INPUT MATERIAL:
·····

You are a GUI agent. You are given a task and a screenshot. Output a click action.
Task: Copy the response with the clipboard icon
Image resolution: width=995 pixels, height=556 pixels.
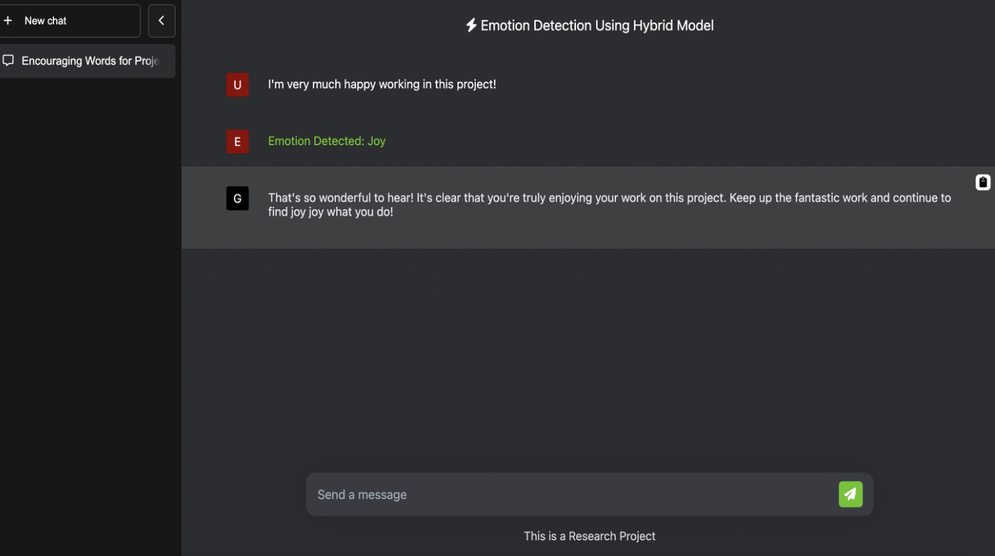pyautogui.click(x=983, y=182)
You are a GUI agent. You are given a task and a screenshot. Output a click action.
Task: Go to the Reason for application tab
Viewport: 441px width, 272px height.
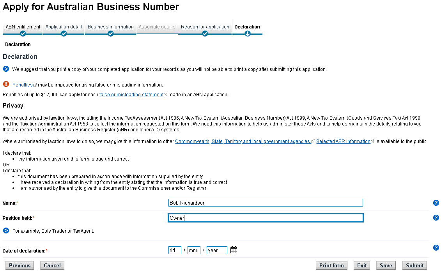[x=205, y=26]
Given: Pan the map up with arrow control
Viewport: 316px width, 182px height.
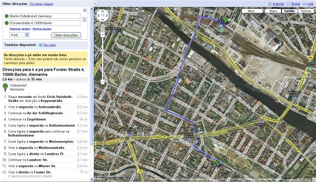Looking at the screenshot, I should [103, 11].
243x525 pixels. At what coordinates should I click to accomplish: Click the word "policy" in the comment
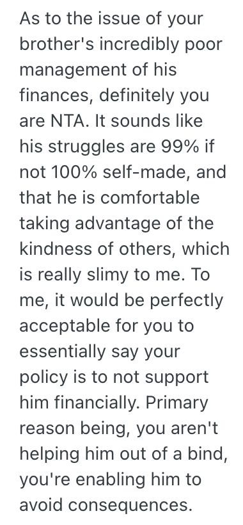(x=43, y=378)
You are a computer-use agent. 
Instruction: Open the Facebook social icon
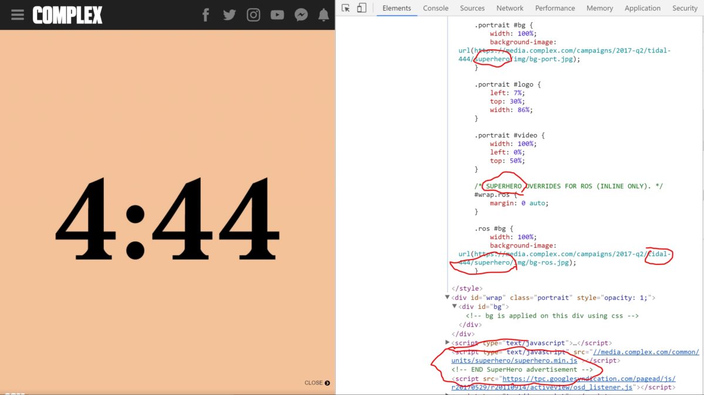[205, 15]
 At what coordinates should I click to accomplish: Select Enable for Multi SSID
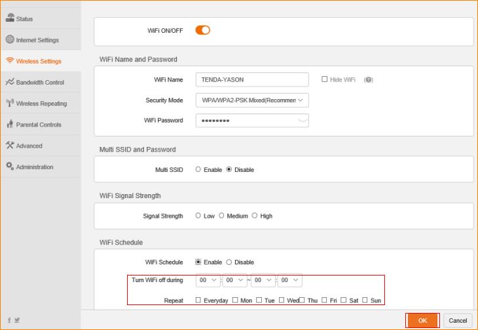198,169
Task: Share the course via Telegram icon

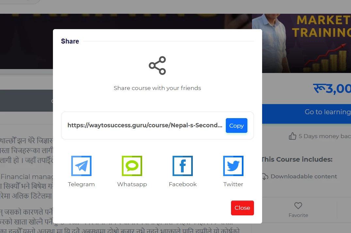Action: (81, 166)
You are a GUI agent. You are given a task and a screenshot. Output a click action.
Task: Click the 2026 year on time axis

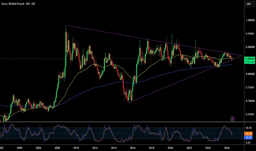click(227, 148)
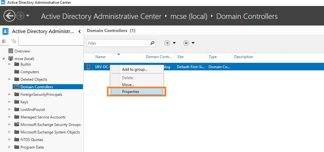Open the view options list dropdown
The width and height of the screenshot is (324, 152).
[170, 43]
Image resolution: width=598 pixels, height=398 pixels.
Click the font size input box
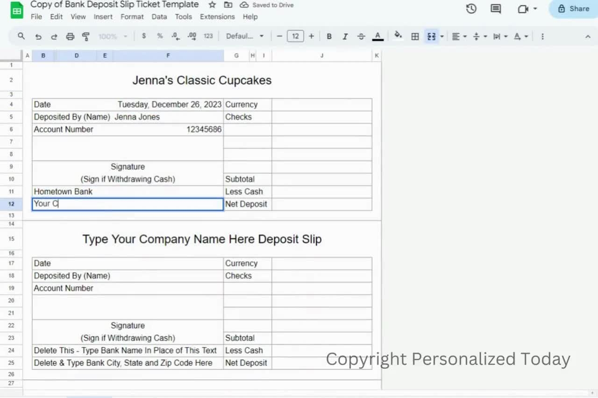click(x=295, y=36)
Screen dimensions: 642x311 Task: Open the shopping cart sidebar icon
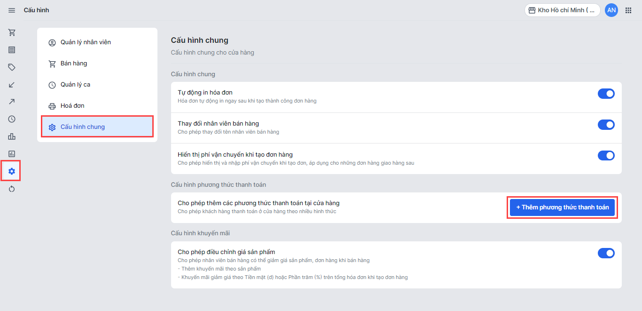(12, 32)
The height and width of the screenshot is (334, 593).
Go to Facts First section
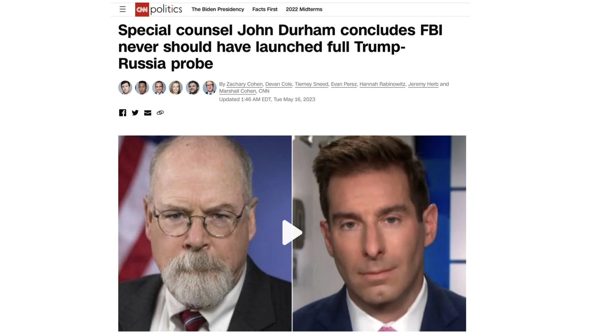(265, 9)
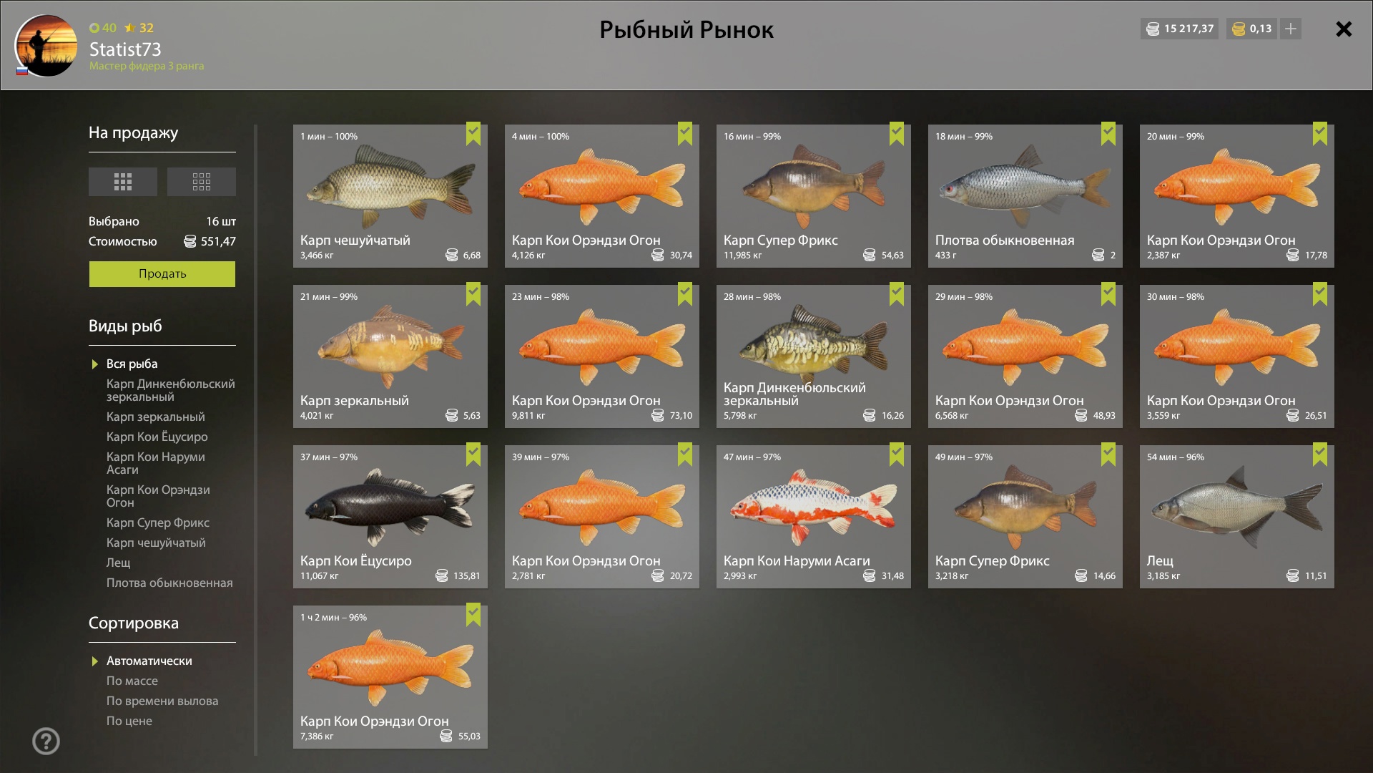Screen dimensions: 1373x773
Task: Uncheck the Плотва обыкновенная selection ribbon
Action: pos(1108,134)
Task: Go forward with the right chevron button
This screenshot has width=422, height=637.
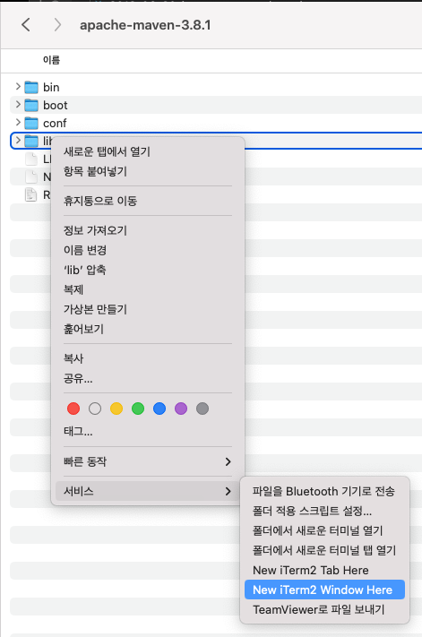Action: pos(57,25)
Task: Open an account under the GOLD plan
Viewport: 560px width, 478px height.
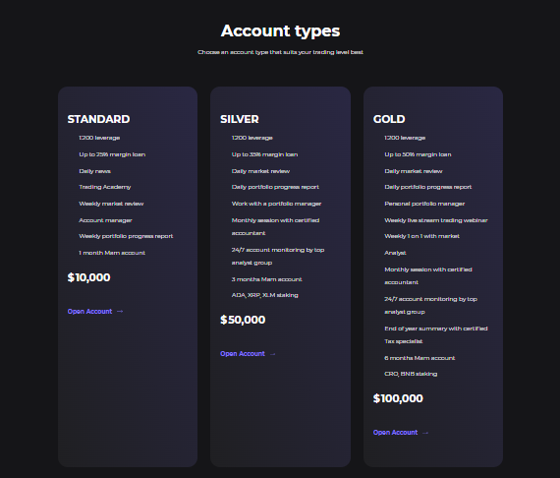Action: click(x=395, y=433)
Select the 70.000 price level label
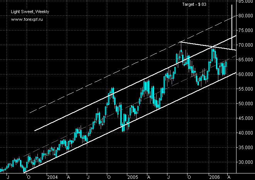 (246, 45)
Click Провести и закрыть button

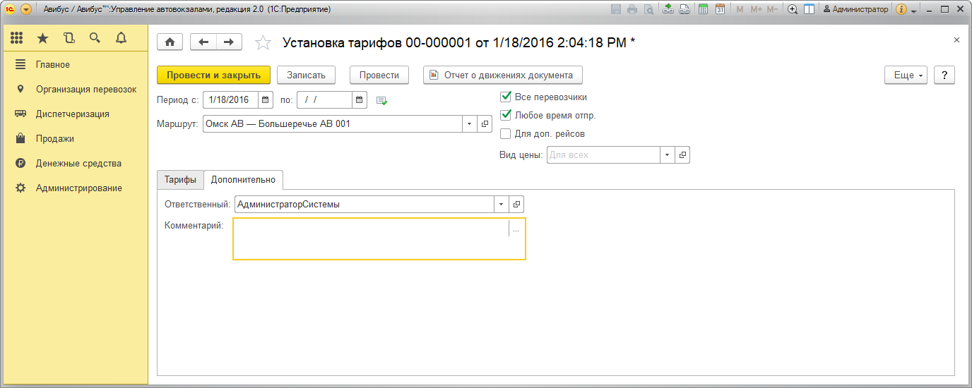click(x=213, y=75)
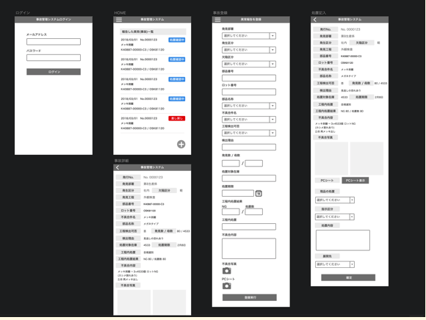426x320 pixels.
Task: Go back using arrow on 事故詳細 screen
Action: point(118,167)
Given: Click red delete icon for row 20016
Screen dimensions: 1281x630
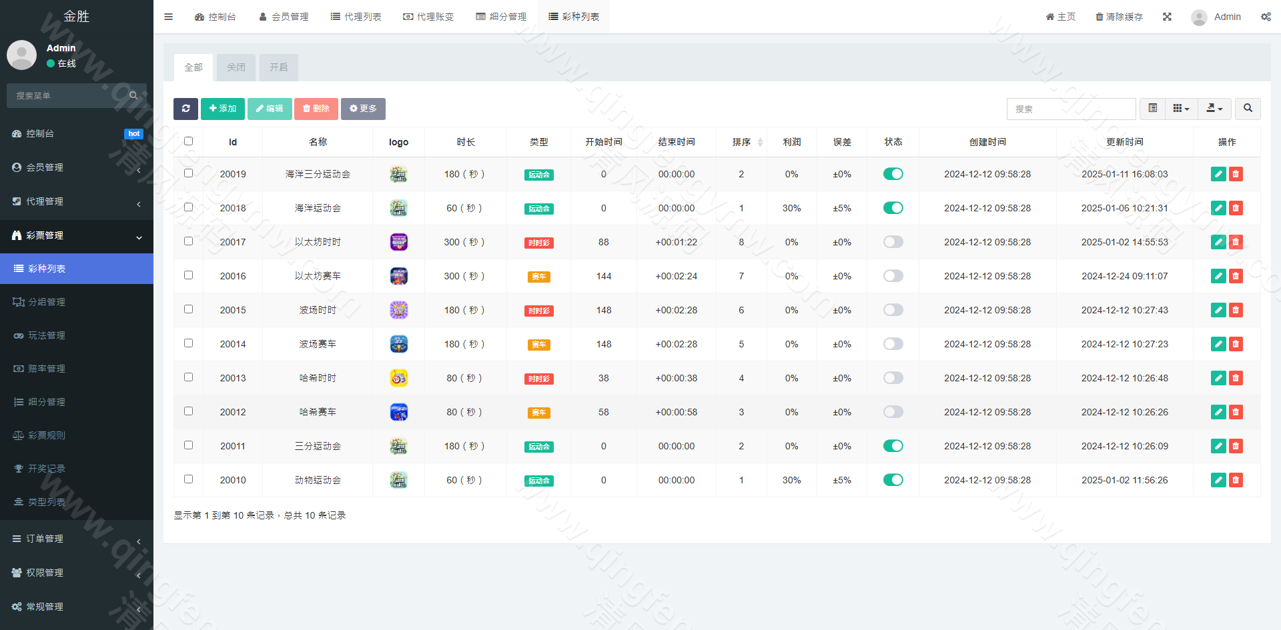Looking at the screenshot, I should 1236,276.
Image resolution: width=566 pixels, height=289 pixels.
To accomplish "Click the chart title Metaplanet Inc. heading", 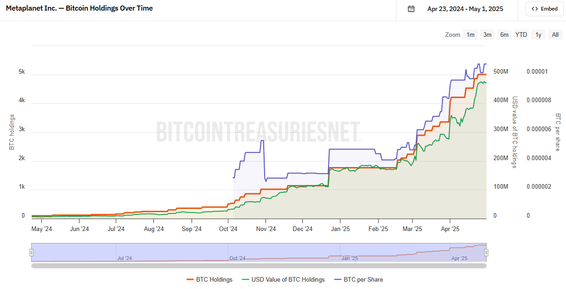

·····

Please filter the listing down to lines that include the word "with".

Task: Copy the response with the clipboard icon
Given: Pan the map up with arrow control
Task: Go forward with the right chevron button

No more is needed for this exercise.